Biden's nominees all have drawn at least some Republican support in the Senate. Sens. Lindsey Graham, R-S.C., and Susan Collins, R-Maine, have voted for all eight judges who have been confirmed.

Another 15 Republicans have not voted for any Biden judicial nominees.

Some of the opposition could be a form of payback for Democratic opposition to Trump nominees, said Carrie Severino, whose conservative Judicial Crisis Network has spent millions of dollars supporting Republican nominees and opposing Democrats.

“Many Republican senators believe that returning to a universe where Democrat nominees are just reflexively confirmed would constitute unilateral disarmament in light of the unyielding opposition to President Trump’s nominees for four years,” Severino said, singling out Vice President Kamala Harris for her votes against Trump court picks when she served as a senator from California.

Trump may have started slowly, but his record of putting more than 230 judges on the federal bench is an undisputed success of his four years as president.

Trump's record and the slow starts by Clinton and Obama were not lost on Biden and his team. Even before Biden became president, incoming White House counsel Dana Remus urged Senate Democrats to submit names of judicial candidates. The Democrats' tenuous hold on the Senate has only added to their need to move quickly, no matter Breyer's plans.

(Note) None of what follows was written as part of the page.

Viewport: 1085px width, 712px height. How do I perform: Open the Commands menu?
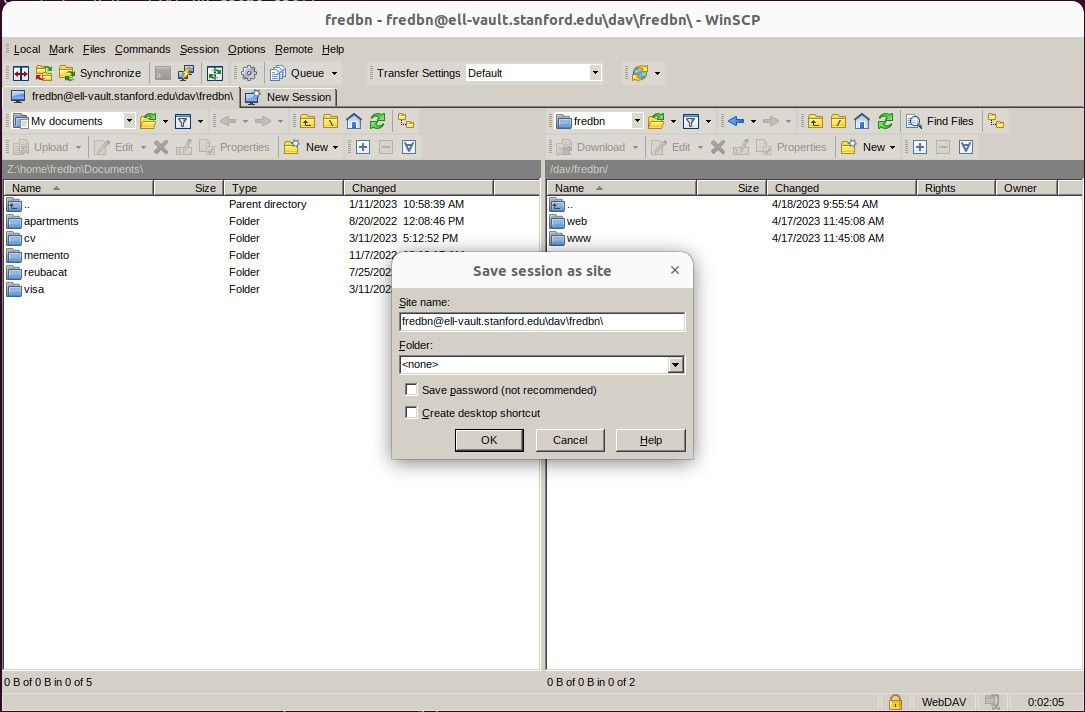coord(142,49)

“To be clear, when we came into this, it was with no regard to anything that might happen on the Supreme Court. It was like, let’s move,” said Paige Herwig, a lawyer in the White House counsel's office who focuses on judicial nominations.

A veteran of the Obama White House, Herwig said that “a lot of people learned the lesson that if you don’t think about judges out of the gate, there’s so much else going on at the beginning of an administration, it can be very easy to have things slip through the cracks.”

Durbin said that if Breyer retires while he's the committee chairman, the pace of confirmations won't slow. “We’re prepared for it,” he said.